── Supplied passage
Tractor.com was first exposed to the BX80 series last fall at the Kubota dealer meeting held in Grapevine, TX. At that time, we were told the new models would begin to hit dealer stocks in the May/June timeframe. When the good folks at Ruwet-Sibley Equipment Corp., with locations in Torrington and New Milford, Conn., let us know BX80 models had arrived, we promptly adjusted our equipment review queue. Arriving at the Torrington location, a BX2380 and a BX23S were both on hand, and though we did spend time kicking the tires of both, for this week’s review we concentrate on the BX23S.
COMPARISON: Read our review of the 2017 Mahindra 2538 TLB
As mentioned above, the BX23S is powered by the same D902 54.8 cubic inch three-cylinder Kubota diesel found on the BX2380. The engine is EPA Final Tier 4 (FT4) compliant, and idles at 1800 rpm, where we measured sound levels of 82/86 dBA from the operator seat. Rated power (23) comes at 3200 rpm with a power take-off (PTO) output of 17.7.
The sole transmission offering is a two-range hydrostatic transmission (HST) controlled by a treadle pedal. Forward speed range is 0-8.4 mph, while reverse is 0-6.5 mph. Standard is a live independent PTO (mid 2500/rear 540 rpm) selectable for mid, rear and mid and rear operation. Hydraulics run through a single pump flowing 6.2 gpm and powering the power steering and implement circuits. Three-point hitch (3PH) lift capacity is 680 lbs measured at 24” behind pin, but since the BX23S is a TLB, the top and lower link arms are optional.
────
── Provided information
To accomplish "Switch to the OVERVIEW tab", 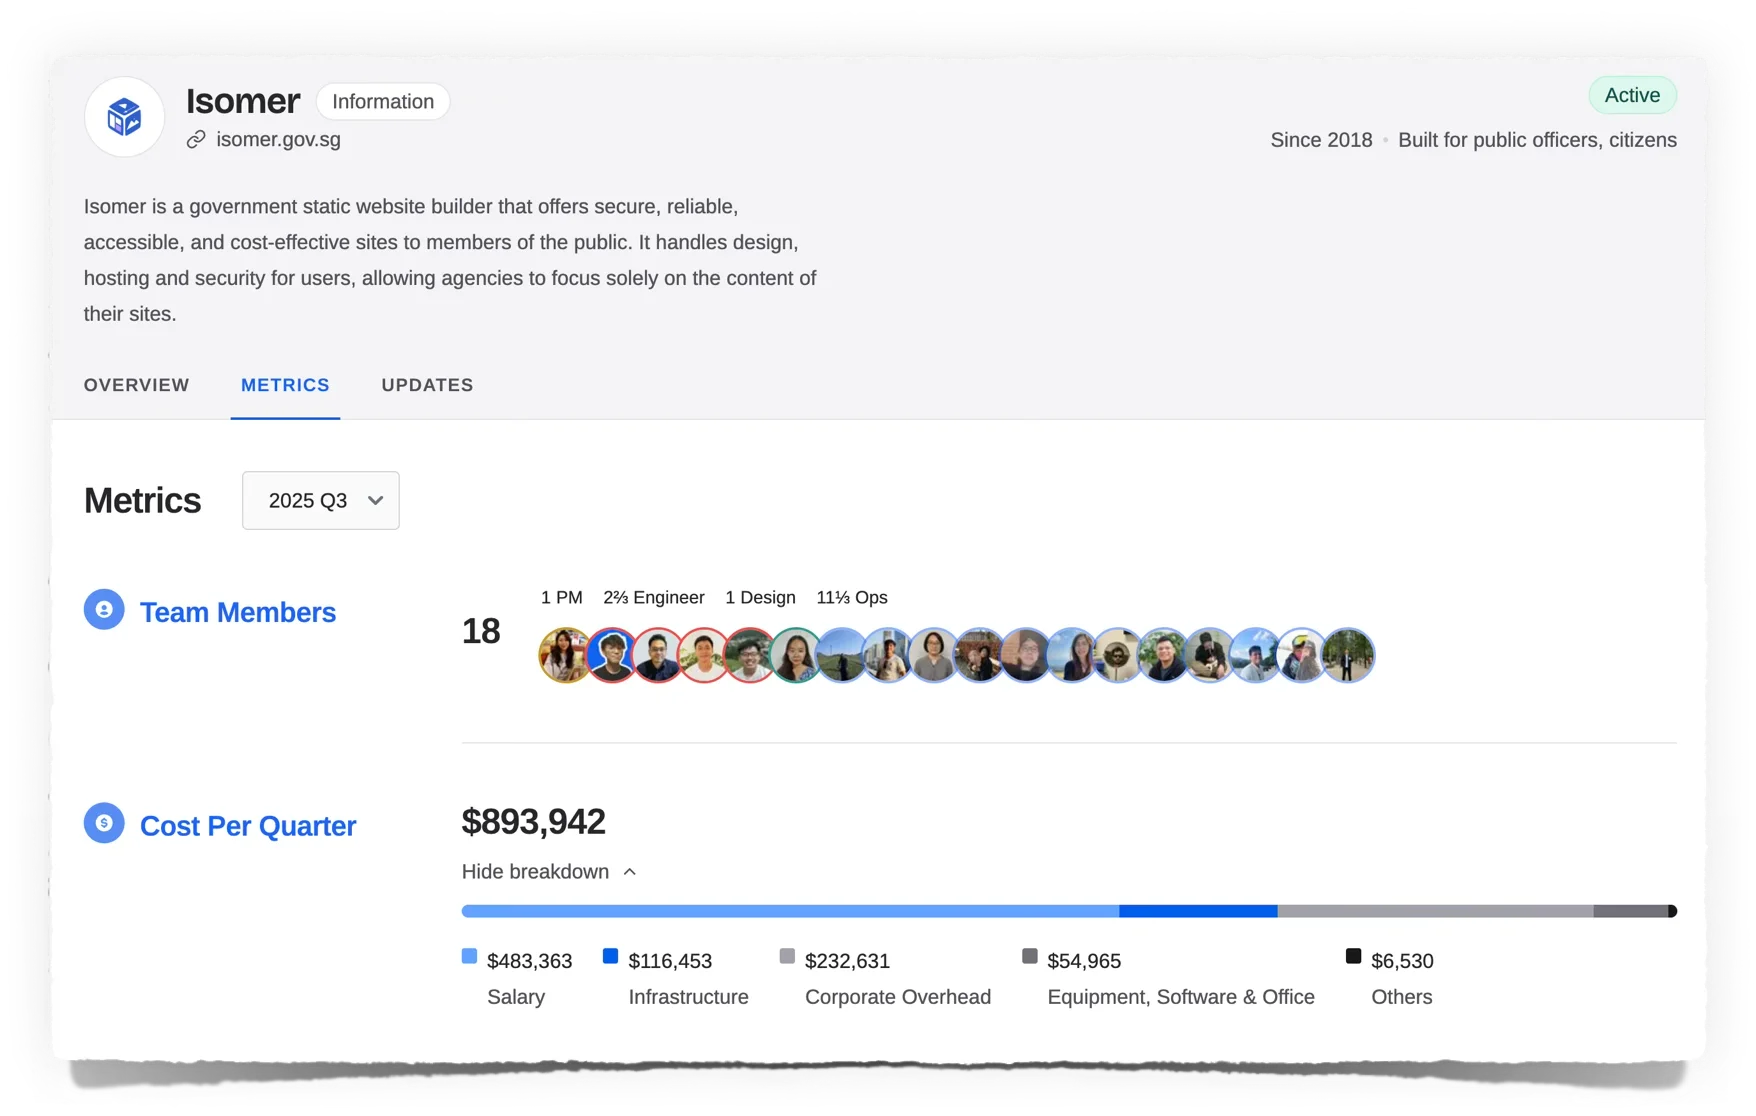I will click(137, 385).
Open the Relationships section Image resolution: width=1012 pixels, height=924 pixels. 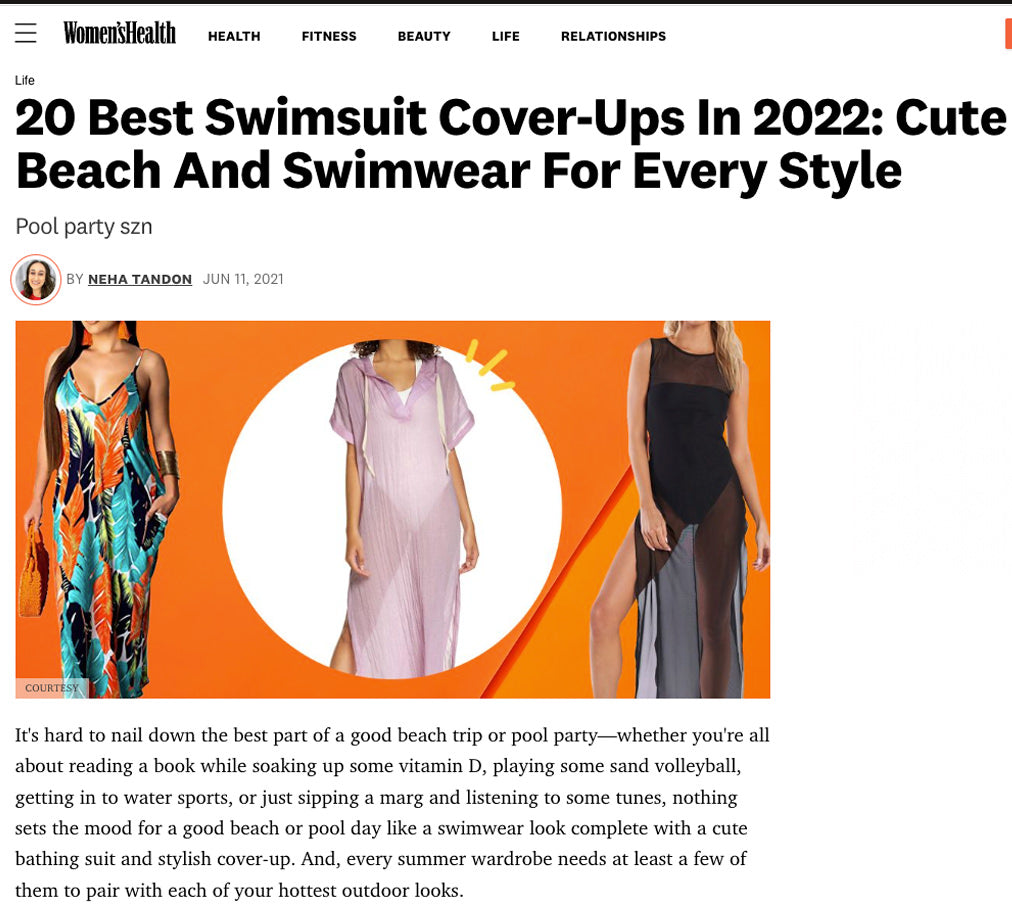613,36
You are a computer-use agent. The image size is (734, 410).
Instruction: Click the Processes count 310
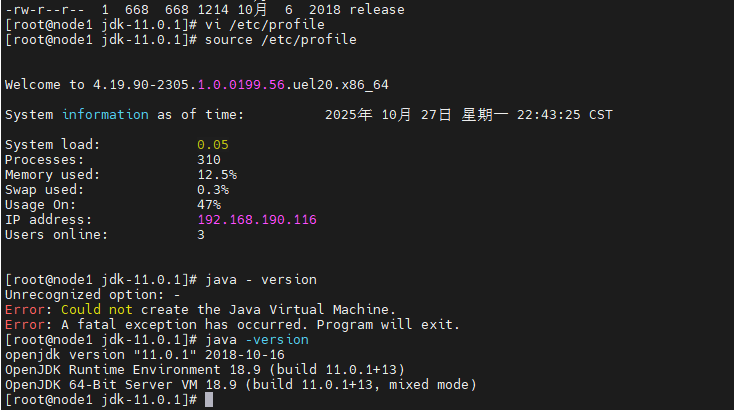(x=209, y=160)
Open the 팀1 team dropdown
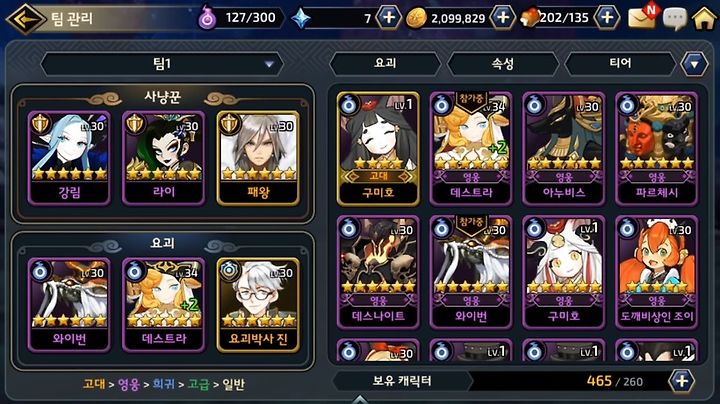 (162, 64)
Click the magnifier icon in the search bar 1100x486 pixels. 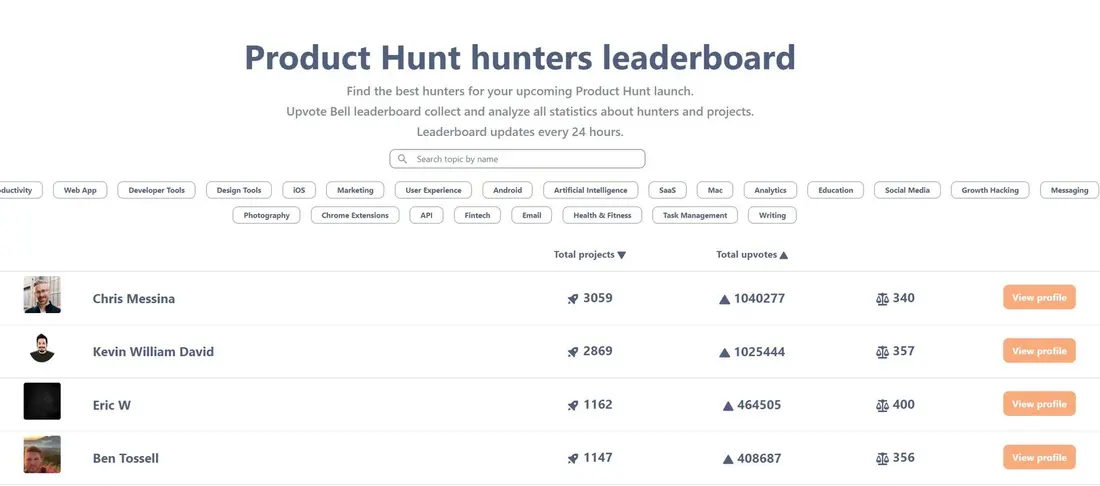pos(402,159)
────
── Provided information
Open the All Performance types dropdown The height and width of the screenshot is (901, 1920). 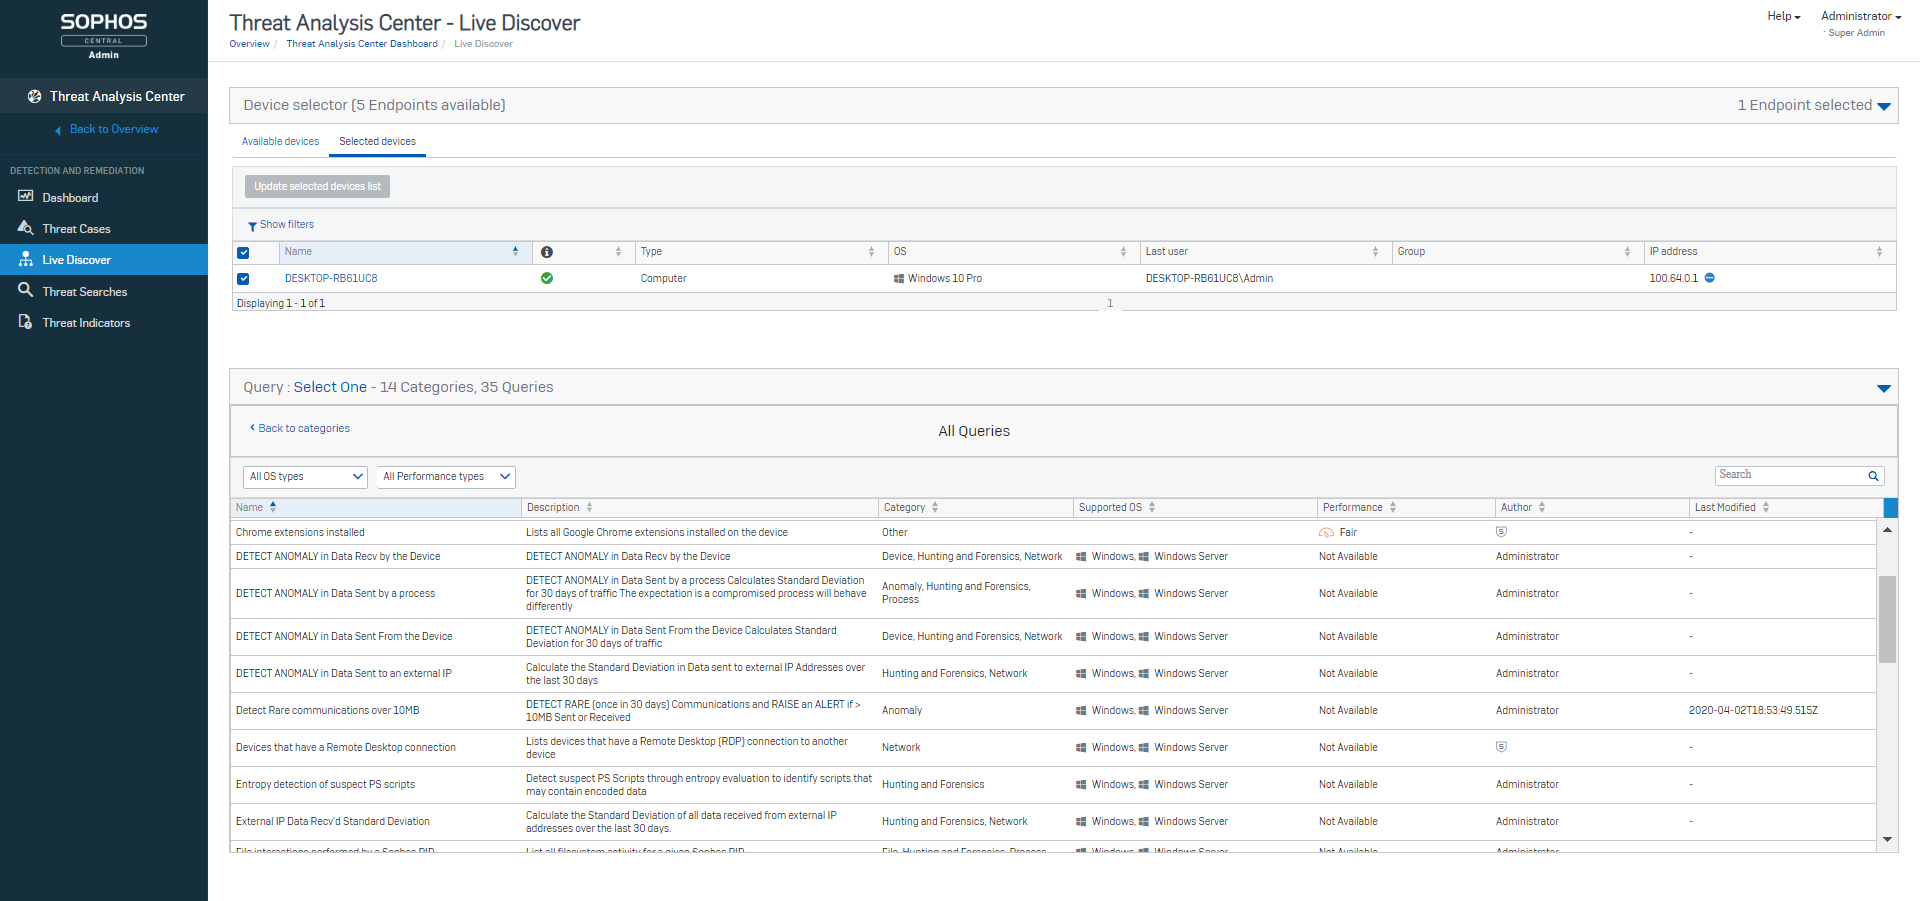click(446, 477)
────
── Provided information
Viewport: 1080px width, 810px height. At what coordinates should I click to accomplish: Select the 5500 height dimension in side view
────
Required tasks
1: In the Kubota BX23S review, translate this sentence into Spanish: "The sole transmission offering is a two-range hydrostatic transmission (HST) controlled by a treadle pedal."
2: Write the next part of the Kubota BX23S review, picking up after its last sentence.

Outputs in order
1: La única opción de transmisión es una transmisión hidrostática (HST) de dos rangos controlada por un pedal basculante.

2:
COMPARISON: Read our review of the 2017 John Deere 3025E
There are two loaders available – the LA340 (pin-on) and the LA340S quick attach (Swift-Tach). Our test tractor was outfitted with the latter, which is a curved boom design and easily attached/detached by the operator without he or she leaving their seat. The simple procedure requires the operator to raise the loader using the joystick control and cycle the bucket to full dump position, pull the stand release lever, reposition the bucket and lower to the ground, unlatch the loader stanchion hooks, lower the frame from the mast, turn off engine and relieve hydraulic pressure by nudging the joystick, then pull a single lever to detach the hydraulic lines – all without the operator having to get off the tractor!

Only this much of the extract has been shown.